The Mandelbrot Set using the Chili Framework

Saturos · Post by **Saturos** » March 7th, 2017, 9:09 pm

Hello everyone,

I'm following the "Beginner C++ Game Programming DirectX" tutorial and I've been learning a lot of stuff (thanks, Chili

), so I decided to create a program about the Mandelbrot set using the Chili Framework.

The Mandelbrot set is a very famous fractal in math whose shape is calculated with the help of computers. Essentially, each pixel of the screen has two values (like coordinates) that are used in a formula. The pixel is then colored depending on the number of loops (or iterations) that the program internally does while a condition is satisfied. I don't want to extend this post a lot, so if anyone is curious, I can give more details in the comments.

Here is the source code of the project with the solution (the controls are listed at the end of the post): https://github.com/S4turos/Mandelbrot-Set
Note: I used Microsoft Visual Studio 2017.

And here some pictures:

Note: it's important to keep in mind that these pictures are generated automatically with a simple formula. That's the magic!

Controls:

Q: to decrease the number of iterations (less details).
E: to increase the number of iterations (more details).
W: to increase the speed of the camera.
S: to decrease the speed of the camera.
Space: to reset the image.
Arrow keys: to move the camera.
Left mouse button: to zoom in.
Right mouse button: to zoom out.

PS: English is not my first language, so forgive me if I have committed some fault

Byteraver · Post by **Byteraver** » March 7th, 2017, 9:45 pm

Cool!

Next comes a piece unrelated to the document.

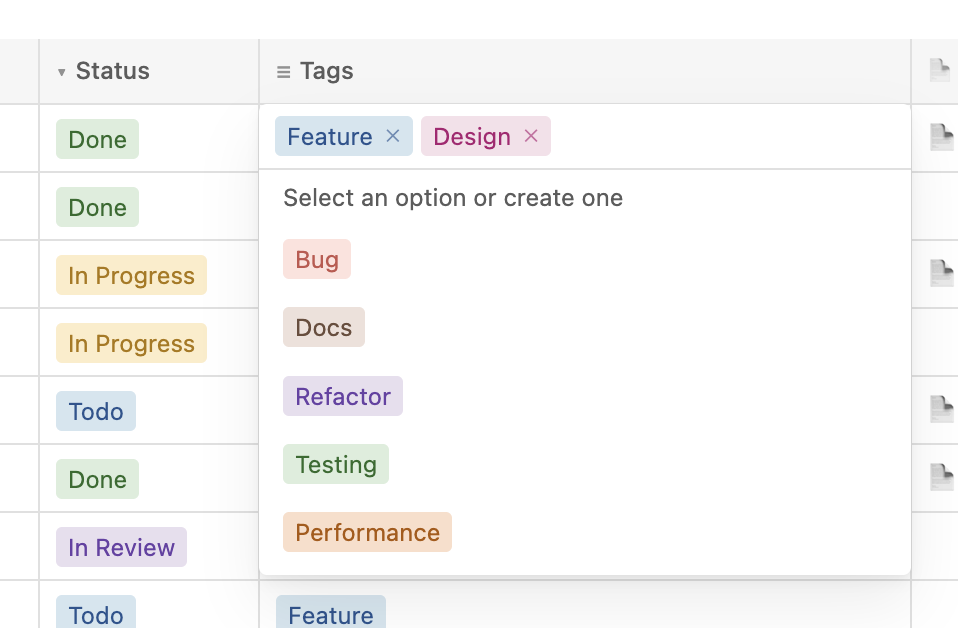Remove the Feature tag with its X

I remembered that, on my 486, on a resolution of 160*100, it still took some seconds to render

It's faster now but still not real time. For a fast zoom see https://www.youtube.com/watch?v=BLMUfBikxTY at 3:15 if you don't want to watch the whole video

Post by **chili** » March 8th, 2017, 3:42 am

Nice work, bro! Code looks pretty clean, easy to follow. Mandelbrot is always fun times.

Looking at this makes me wanna write my own, with multithreading & AVX bullshit

Maybe with something like quad doubles for increased precision or some GPGPU.

Gotta back down...

Saturos · Post by **Saturos** » March 8th, 2017, 12:02 pm

Byteraver wrote:Cool! I remembered that, on my 486, on a resolution of 160*100, it still took some seconds to render It's faster now but still not real time. For a fast zoom see https://www.youtube.com/watch?v=BLMUfBikxTY at 3:15 if you don't want to watch the whole video

Cool video!

Now it's easier to represent the Mandelbrot set with the modern computers, but it is still hard to get a fast zoom. It's necessary to do multithreading or something like that as Chili said, but I don't have much knowledge on that, especially in C++

Chili wrote:Nice work, bro! Code looks pretty clean, easy to follow. Mandelbrot is always fun times.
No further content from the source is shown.